_Selected excerpt:_
Subj : Re: recursive mutexes
To   : comp.programming.threads
From : Uenal Mutlu
Date : Thu May 19 2005 02:49 pm

"David Schwartz" wrote
>
> "Uenal Mutlu" wrote in message
>
> >>     It's so horribly broken that, if anything, it proves my point. For
> >> example, the 'TryLock' function increments the lock count even if some
> >> other
> >> thread holds the lock. It's hard to imagine how you can write a sane
> >> 'Unlock' function once you've made it impossible to tell whether the lock
> >> actually gets unlocked or not.
>
> > It is not broken, and your observation is correct. Just think of a
> > decrement somewhere
> > and you'll have found the holy grail...  :-)
>
>     That won't help you. The thread that does the increment holds no locks
> of any kind at the time it does the increment (assuming it's this thread's
> first try at the lock), so there's no way to make the thread doing the
> unlock wait until after the decrement.
>
>     Remember, the code was:
>
> >  void Lock(someparam)
> >  {
> >    if (TryLock(someparam))
>
>     and
>
> >  bool TryLock(someparam)
> >  {
> >    if (++cLocked == 1)  // actually an atomic pre-increment operator (ie.
> > class method)
>
>     So the thread atomically increments 'cLocked' even if another thread
> holds the lock and without holding any locks itself. Suppose the thread just
> finishes the '++cLocked' and then gets pre-empted for a long time. What
> happens when the thread that holds the lock decrements 'cLocked' and it
> doesn't go to zero? It will think it still holds the lock.

True, but it still works.
If the prev. lock owner is that fast to request immediately
a new lock on the same (now unlocked by him) object,
and if the next candidate still is in sleep then it will be again
the old owner who gets the lock again.
This rare case can be eliminated by spinning, but I've
found sleeping some random ticks is better.
So, yes, your brilliant observation is again true.
But it is IMO a neglectable and harmless case, because who does unlock
and immediately try to lock again the same mutex?

BTW, in case you haven't figured it out already (which I doubt), there
must be a decrement before it returns false in trylock...

>     There could possibly be ways to get yourself out of this mess in the
> "magic and undisclosed" parts. But it would be a horribly ugly and
> frightening implementation. It certainly would bear no resemblance to
> recursive mutexes as they're actually implemented.
>
>     In any event, a single atomic increment costs about 200 cycles on a P4.

One could also use an ordinary right aligned variable in TLS but then
there are more operations to do... Just try it out and let's know about the result.

.

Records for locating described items
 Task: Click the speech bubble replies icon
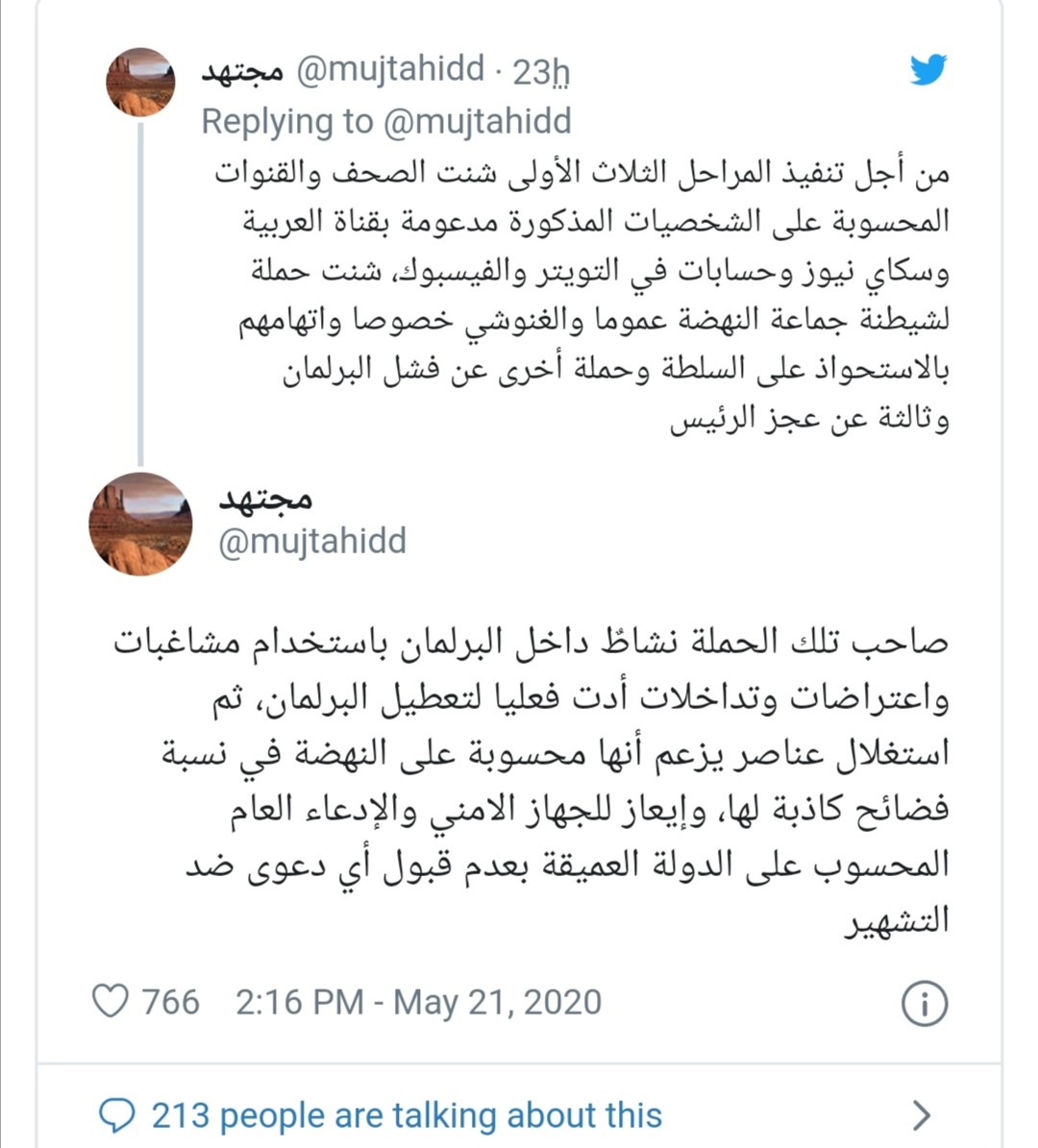[116, 1115]
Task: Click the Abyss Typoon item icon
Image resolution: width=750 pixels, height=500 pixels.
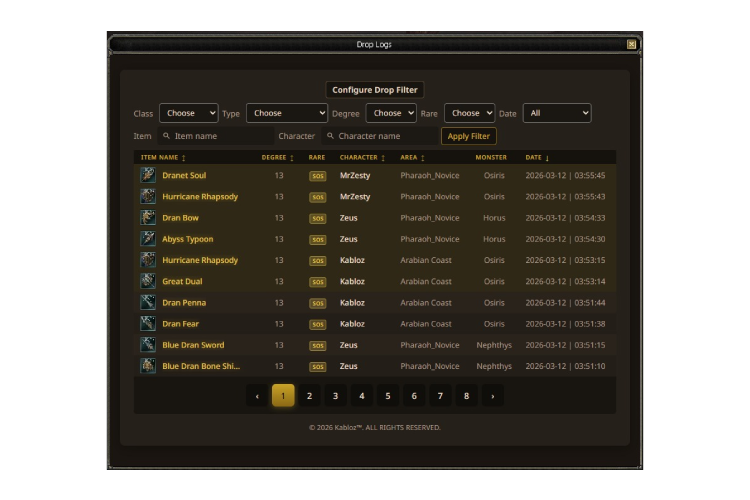Action: 148,239
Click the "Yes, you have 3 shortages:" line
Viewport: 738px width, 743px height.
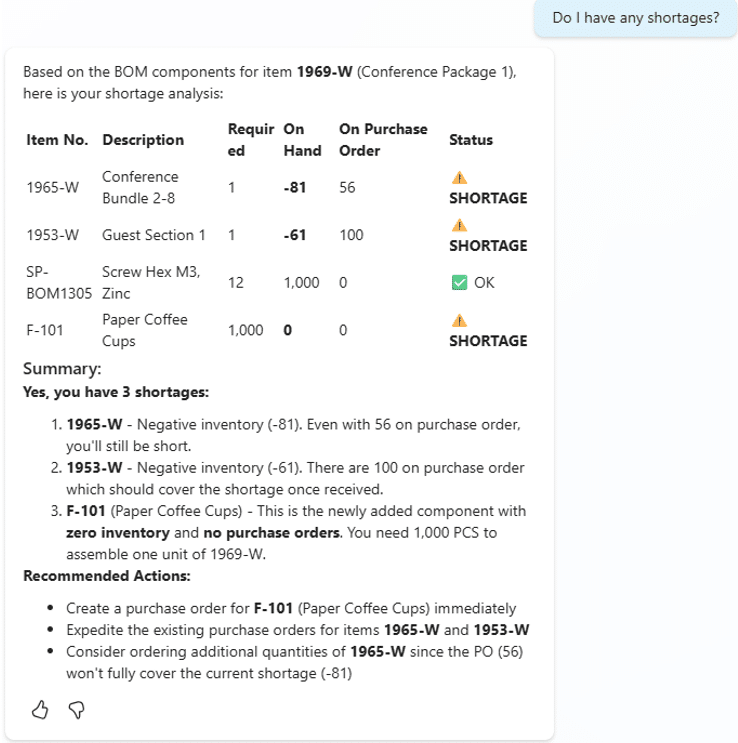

_Task:_
In the recursive mutexes thread above:
1. What does a single atomic increment cost on a P4?
2. What did the reply's author find better than spinning?
3. What must happen in trylock before it returns false?

_Exercise solution:_
1. About 200 cycles.
2. Sleeping some random ticks.
3. A decrement.